Convert the items below into a JSON list of strings, with one string for each line and no entries for blank lines.

• Supplied material

════════════════

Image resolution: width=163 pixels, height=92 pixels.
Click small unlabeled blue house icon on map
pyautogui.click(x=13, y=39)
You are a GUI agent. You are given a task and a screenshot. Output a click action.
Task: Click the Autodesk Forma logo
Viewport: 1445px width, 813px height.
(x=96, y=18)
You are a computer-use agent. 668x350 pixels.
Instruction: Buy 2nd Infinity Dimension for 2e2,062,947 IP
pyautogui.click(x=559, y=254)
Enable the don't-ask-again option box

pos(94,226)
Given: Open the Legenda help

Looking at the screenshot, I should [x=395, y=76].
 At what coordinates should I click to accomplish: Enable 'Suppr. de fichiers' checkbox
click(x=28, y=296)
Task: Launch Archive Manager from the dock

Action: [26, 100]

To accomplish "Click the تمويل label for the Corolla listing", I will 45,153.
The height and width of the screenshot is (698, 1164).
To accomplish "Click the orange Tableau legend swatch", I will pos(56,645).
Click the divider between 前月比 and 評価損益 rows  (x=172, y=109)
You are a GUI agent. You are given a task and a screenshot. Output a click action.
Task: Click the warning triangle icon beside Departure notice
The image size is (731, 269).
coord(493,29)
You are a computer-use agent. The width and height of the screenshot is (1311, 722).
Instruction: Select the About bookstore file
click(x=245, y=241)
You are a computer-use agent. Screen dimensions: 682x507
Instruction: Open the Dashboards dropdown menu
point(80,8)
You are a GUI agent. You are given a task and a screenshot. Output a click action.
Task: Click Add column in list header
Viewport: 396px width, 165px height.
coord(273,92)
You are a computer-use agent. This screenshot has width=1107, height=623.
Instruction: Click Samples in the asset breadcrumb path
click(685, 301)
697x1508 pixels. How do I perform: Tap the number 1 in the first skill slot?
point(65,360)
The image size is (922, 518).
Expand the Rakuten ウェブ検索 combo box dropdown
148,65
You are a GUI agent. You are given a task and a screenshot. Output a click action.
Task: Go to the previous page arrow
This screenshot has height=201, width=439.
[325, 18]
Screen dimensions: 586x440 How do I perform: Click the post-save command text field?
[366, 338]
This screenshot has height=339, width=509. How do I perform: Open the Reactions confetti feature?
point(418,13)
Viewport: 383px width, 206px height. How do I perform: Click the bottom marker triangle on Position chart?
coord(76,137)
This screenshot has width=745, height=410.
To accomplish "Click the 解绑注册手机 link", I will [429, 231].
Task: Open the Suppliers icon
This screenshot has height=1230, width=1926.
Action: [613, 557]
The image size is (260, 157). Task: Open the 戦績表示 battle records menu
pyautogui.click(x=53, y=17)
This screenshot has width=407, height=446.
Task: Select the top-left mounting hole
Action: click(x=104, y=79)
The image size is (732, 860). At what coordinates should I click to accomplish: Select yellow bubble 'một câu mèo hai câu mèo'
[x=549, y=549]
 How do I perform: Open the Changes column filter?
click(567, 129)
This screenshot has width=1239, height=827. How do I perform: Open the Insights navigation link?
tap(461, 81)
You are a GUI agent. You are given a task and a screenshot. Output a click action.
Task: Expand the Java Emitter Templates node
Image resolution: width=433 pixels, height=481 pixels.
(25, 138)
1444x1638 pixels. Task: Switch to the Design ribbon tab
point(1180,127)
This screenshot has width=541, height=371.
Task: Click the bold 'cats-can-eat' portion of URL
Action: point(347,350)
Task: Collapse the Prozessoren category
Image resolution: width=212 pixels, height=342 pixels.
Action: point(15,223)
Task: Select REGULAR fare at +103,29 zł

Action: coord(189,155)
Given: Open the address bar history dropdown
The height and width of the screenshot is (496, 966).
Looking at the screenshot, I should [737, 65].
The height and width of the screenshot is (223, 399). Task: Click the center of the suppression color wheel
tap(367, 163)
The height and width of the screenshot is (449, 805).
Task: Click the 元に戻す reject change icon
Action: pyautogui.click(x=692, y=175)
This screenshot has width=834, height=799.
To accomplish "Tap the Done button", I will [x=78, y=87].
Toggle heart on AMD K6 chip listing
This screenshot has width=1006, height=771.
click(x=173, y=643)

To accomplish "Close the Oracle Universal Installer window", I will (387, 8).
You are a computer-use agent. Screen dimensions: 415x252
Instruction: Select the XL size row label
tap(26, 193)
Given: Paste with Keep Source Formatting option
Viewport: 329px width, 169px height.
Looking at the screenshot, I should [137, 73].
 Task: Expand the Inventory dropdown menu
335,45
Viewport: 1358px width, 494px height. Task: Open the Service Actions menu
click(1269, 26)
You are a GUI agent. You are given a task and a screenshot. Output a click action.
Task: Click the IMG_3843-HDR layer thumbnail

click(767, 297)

════════════════

• Exercise output
[
  "Image resolution: width=163 pixels, height=92 pixels.",
  "Click small unlabeled blue house icon on map",
  "pyautogui.click(x=13, y=39)",
  "You are a GUI agent. You are given a task and a screenshot. Output a click action.",
  "Task: Click the Autodesk Forma logo",
  "Viewport: 1445px width, 813px height.",
  "(x=96, y=18)",
  "You are a computer-use agent. 668x350 pixels.",
  "Instruction: Buy 2nd Infinity Dimension for 2e2,062,947 IP",
  "pyautogui.click(x=559, y=254)",
  "Enable the don't-ask-again option box",
  "pos(94,226)",
  "Given: Open the Legenda help",
  "Looking at the screenshot, I should [x=395, y=76].",
  " At what coordinates should I click to accomplish: Enable 'Suppr. de fichiers' checkbox",
  "click(x=28, y=296)",
  "Task: Launch Archive Manager from the dock",
  "Action: [26, 100]",
  "To accomplish \"Click the تمويل label for the Corolla listing\", I will 45,153.",
  "The height and width of the screenshot is (698, 1164).",
  "To accomplish \"Click the orange Tableau legend swatch\", I will pos(56,645).",
  "Click the divider between 前月比 and 評価損益 rows  (x=172, y=109)",
  "You are a GUI agent. You are given a task and a screenshot. Output a click action.",
  "Task: Click the warning triangle icon beside Departure notice",
  "The image size is (731, 269).",
  "coord(493,29)",
  "You are a computer-use agent. The width and height of the screenshot is (1311, 722).",
  "Instruction: Select the About bookstore file",
  "click(x=245, y=241)",
  "You are a computer-use agent. Screen dimensions: 682x507",
  "Instruction: Open the Dashboards dropdown menu",
  "point(80,8)",
  "You are a GUI agent. You are given a task and a screenshot. Output a click action.",
  "Task: Click Add column in list header",
  "Viewport: 396px width, 165px height.",
  "coord(273,92)",
  "You are a computer-use agent. This screenshot has width=1107, height=623.",
  "Instruction: Click Samples in the asset breadcrumb path",
  "click(685, 301)",
  "697x1508 pixels. How do I perform: Tap the number 1 in the first skill slot?",
  "point(65,360)",
  "The image size is (922, 518).",
  "Expand the Rakuten ウェブ検索 combo box dropdown",
  "148,65",
  "You are a GUI agent. You are given a task and a screenshot. Output a click action.",
  "Task: Go to the previous page arrow",
  "This screenshot has height=201, width=439.",
  "[325, 18]",
  "Screen dimensions: 586x440 How do I perform: Click the post-save command text field?",
  "[366, 338]",
  "This screenshot has height=339, width=509. How do I perform: Open the Reactions confetti feature?",
  "point(418,13)",
  "Viewport: 383px width, 206px height. How do I perform: Click the bottom marker triangle on Position chart?",
  "coord(76,137)",
  "This screenshot has width=745, height=410.",
  "To accomplish \"Click the 解绑注册手机 link\", I will [429, 231].",
  "Task: Open the Suppliers icon",
  "This screenshot has height=1230, width=1926.",
  "Action: [613, 557]",
  "The image size is (260, 157). Task: Open the 戦績表示 battle records menu",
  "pyautogui.click(x=53, y=17)",
  "This screenshot has width=407, height=446.",
  "Task: Select the top-left mounting hole",
  "Action: click(x=104, y=79)",
  "The image size is (732, 860). At what coordinates should I click to accomplish: Select yellow bubble 'một câu mèo hai câu mèo'",
  "[x=549, y=549]",
  " How do I perform: Open the Changes column filter?",
  "click(567, 129)",
  "This screenshot has width=1239, height=827. How do I perform: Open the Insights navigation link?",
  "tap(461, 81)",
  "You are a GUI agent. You are given a task and a screenshot. Output a click action.",
  "Task: Expand the Java Emitter Templates node",
  "Image resolution: width=433 pixels, height=481 pixels.",
  "(25, 138)",
  "1444x1638 pixels. Task: Switch to the Design ribbon tab",
  "point(1180,127)",
  "This screenshot has width=541, height=371.",
  "Task: Click the bold 'cats-can-eat' portion of URL",
  "Action: point(347,350)",
  "Task: Collapse the Prozessoren category",
  "Image resolution: width=212 pixels, height=342 pixels.",
  "Action: point(15,223)",
  "Task: Select REGULAR fare at +103,29 zł",
  "Action: coord(189,155)",
  "Given: Open the address bar history dropdown",
  "The height and width of the screenshot is (496, 966).",
  "Looking at the screenshot, I should [737, 65].",
  "The height and width of the screenshot is (223, 399). Task: Click the center of the suppression color wheel",
  "tap(367, 163)",
  "The height and width of the screenshot is (449, 805).",
  "Task: Click the 元に戻す reject change icon",
  "Action: pyautogui.click(x=692, y=175)",
  "This screenshot has width=834, height=799.",
  "To accomplish \"Tap the Done button\", I will [x=78, y=87].",
  "Toggle heart on AMD K6 chip listing",
  "This screenshot has width=1006, height=771.",
  "click(x=173, y=643)",
  "To accomplish \"Close the Oracle Universal Installer window\", I will (387, 8).",
  "You are a computer-use agent. Screen dimensions: 415x252",
  "Instruction: Select the XL size row label",
  "tap(26, 193)",
  "Given: Paste with Keep Source Formatting option",
  "Viewport: 329px width, 169px height.",
  "Looking at the screenshot, I should [137, 73].",
  " Task: Expand the Inventory dropdown menu",
  "335,45",
  "Viewport: 1358px width, 494px height. Task: Open the Service Actions menu",
  "click(1269, 26)",
  "You are a GUI agent. You are given a task and a screenshot. Output a click action.",
  "Task: Click the IMG_3843-HDR layer thumbnail",
  "click(767, 297)"
]